Research shows that the Arctic is warming twice as fast as the rest of the world
We are approximately 1.1 degrees Celsius warmer now than we were at the start of the industrial revolution. The pace of warming has been uneven, with some regions experiencing a much greater degree of warming than others.
There are many such regions, including the Arctic. According to a new study, the Arctic has warmed nearly four times faster than the rest of the world over the past 43 years. Consequently, the Arctic is 3 degrees Celsius warmer on average than in 1980.
As a result, this is alarming, since the Arctic contains delicate and sensitive climate components that can have global repercussions if over-pushed. Is there a reason why the Arctic is warming so fast? There is a large part of the explanation that has to do with sea ice. Winters see this layer of seawater freeze and partly melt, but summers see it partially melt.
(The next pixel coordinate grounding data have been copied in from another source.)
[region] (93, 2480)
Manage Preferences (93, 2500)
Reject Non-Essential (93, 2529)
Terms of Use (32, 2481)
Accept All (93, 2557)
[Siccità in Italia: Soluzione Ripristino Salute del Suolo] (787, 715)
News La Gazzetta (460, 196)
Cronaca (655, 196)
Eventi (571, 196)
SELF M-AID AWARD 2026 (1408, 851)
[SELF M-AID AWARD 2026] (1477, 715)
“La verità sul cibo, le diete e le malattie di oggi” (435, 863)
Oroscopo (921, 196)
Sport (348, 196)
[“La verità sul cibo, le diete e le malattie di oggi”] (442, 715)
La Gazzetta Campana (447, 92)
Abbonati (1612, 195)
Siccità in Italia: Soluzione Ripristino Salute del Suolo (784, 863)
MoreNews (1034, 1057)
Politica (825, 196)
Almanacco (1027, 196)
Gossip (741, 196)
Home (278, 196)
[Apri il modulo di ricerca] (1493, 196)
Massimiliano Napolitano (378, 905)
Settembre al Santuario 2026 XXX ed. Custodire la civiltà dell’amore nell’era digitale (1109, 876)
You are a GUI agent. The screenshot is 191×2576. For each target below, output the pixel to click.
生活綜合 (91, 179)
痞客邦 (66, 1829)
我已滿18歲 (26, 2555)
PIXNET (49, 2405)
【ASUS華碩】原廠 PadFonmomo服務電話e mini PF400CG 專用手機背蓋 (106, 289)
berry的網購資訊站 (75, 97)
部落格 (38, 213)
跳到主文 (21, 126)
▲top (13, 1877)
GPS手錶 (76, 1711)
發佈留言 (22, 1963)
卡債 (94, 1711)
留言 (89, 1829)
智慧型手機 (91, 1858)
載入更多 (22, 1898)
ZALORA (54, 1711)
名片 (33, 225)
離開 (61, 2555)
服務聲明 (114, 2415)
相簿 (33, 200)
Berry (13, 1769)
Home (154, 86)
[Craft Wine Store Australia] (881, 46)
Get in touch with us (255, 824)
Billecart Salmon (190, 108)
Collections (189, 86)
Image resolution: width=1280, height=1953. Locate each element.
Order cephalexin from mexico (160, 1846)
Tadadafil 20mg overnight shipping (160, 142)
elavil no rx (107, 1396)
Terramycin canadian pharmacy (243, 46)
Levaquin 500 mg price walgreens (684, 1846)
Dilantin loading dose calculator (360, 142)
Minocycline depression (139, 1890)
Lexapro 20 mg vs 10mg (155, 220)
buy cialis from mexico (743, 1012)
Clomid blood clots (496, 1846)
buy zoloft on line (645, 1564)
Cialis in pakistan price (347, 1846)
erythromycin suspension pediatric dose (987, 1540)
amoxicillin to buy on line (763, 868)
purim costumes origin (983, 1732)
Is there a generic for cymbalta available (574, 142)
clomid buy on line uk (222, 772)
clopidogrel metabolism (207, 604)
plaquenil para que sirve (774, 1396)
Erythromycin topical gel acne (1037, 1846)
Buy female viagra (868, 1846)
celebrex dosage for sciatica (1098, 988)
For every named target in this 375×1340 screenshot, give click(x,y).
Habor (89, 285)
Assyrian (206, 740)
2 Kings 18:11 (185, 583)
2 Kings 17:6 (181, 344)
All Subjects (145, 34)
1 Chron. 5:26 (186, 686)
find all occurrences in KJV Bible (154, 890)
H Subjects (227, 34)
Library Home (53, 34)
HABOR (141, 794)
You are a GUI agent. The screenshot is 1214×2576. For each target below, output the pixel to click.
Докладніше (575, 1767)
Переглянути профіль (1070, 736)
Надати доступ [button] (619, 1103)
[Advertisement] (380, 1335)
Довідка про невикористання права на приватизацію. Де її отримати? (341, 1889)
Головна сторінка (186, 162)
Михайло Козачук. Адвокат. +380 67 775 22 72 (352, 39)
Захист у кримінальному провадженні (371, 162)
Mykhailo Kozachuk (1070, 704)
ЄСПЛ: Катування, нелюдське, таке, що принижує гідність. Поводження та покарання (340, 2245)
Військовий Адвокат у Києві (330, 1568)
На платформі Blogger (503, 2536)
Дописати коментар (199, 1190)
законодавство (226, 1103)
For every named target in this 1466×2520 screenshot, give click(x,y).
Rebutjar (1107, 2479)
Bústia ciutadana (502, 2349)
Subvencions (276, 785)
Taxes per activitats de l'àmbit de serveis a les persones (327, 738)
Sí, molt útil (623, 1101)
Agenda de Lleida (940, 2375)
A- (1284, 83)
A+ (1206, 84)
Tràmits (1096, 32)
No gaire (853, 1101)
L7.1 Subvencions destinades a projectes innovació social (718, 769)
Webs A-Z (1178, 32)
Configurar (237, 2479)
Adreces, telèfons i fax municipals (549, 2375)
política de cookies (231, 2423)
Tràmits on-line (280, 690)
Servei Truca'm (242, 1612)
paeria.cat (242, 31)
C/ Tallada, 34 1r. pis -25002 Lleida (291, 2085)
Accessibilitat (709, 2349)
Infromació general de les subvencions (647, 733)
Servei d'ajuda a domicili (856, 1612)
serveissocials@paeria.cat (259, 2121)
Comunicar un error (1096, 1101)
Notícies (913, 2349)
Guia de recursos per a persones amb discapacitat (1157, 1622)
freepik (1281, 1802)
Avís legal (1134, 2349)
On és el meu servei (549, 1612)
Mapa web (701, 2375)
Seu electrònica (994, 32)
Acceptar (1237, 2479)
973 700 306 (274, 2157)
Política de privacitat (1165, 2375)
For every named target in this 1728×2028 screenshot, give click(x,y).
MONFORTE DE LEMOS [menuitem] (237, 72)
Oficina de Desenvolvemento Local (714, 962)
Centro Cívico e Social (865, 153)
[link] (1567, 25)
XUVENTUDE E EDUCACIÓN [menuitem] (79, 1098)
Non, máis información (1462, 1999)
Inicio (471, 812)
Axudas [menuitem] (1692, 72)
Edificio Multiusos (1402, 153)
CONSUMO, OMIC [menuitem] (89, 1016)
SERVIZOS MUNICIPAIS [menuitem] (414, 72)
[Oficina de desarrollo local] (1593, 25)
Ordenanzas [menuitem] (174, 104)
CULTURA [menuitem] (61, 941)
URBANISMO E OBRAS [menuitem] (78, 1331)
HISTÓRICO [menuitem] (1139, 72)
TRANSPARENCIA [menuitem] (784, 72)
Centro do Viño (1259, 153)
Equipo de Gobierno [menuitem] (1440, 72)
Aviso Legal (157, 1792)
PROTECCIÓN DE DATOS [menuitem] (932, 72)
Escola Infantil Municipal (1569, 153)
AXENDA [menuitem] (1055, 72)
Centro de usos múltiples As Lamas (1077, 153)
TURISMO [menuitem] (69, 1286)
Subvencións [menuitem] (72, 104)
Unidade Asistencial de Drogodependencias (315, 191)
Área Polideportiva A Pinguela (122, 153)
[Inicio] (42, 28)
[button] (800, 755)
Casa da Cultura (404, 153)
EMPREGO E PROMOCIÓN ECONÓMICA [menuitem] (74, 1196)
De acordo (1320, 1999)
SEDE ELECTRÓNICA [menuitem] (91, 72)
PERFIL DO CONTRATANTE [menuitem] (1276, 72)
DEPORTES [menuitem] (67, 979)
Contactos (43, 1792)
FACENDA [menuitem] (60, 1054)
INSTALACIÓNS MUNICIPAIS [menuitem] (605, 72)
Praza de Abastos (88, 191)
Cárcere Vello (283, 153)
In the summer, the sea ice is covered in bright snow that reflects around 85 percent of the sun's incoming radiation back to space. On the other hand, the open ocean has the opposite effect. Due to its dark color, the ocean absorbs 90 percent of solar energy.
With sea ice covering the Arctic Ocean, solar radiation is less likely to be absorbed. A positive feedback loop results from sea ice melt amplifying ocean warming as absorption rates increase, resulting in even faster ocean warming as sea ice melt accelerates. Arctic amplification is largely due to this feedback loop, which explains why the Arctic is warming so much more than the rest of the planet.
What is the extent of Arctic amplification? In order to quantify the magnitude of Arctic amplification, numerical climate models have been used. According to them, the Arctic is warming 2.5 times faster than the global average, indicating an amplification ratio of 2.5. Based on observations over the last 43 years, the Arctic is warming four times faster than the global average.
It is rare for climate models to obtain values that high. Models may not fully capture the feedback loops responsible for Arctic amplification, thus underestimating the potential consequences of future Arctic warming. Is there a need for concern? Sea ice is not the only aspect of the Arctic climate that is sensitive to warming.
In the event that they are pushed too far, they will have global consequences as well. The (now not so) permanently frozen layer of the Earth's surface is permafrost. Active layers, the topmost layer of soil that thaws in the summer, deepen as temperatures rise across the Arctic. As a consequence, the active layer becomes more active, releasing carbon into the atmosphere.
There is enough carbon in Arctic permafrost to raise global temperatures by more than 3 degrees Celsius. There is the potential for runaway positive feedback if permafrost thawing accelerates, often referred to as the permafrost carbon time bomb.
Permafrost thaw will be further accelerated by the release of previously stored carbon dioxide and methane. Ice sheets on Greenland are also susceptible to temperature rise in the Arctic. The largest ice mass in the northern hemisphere would raise global sea levels by 7.4 meters if it melted completely.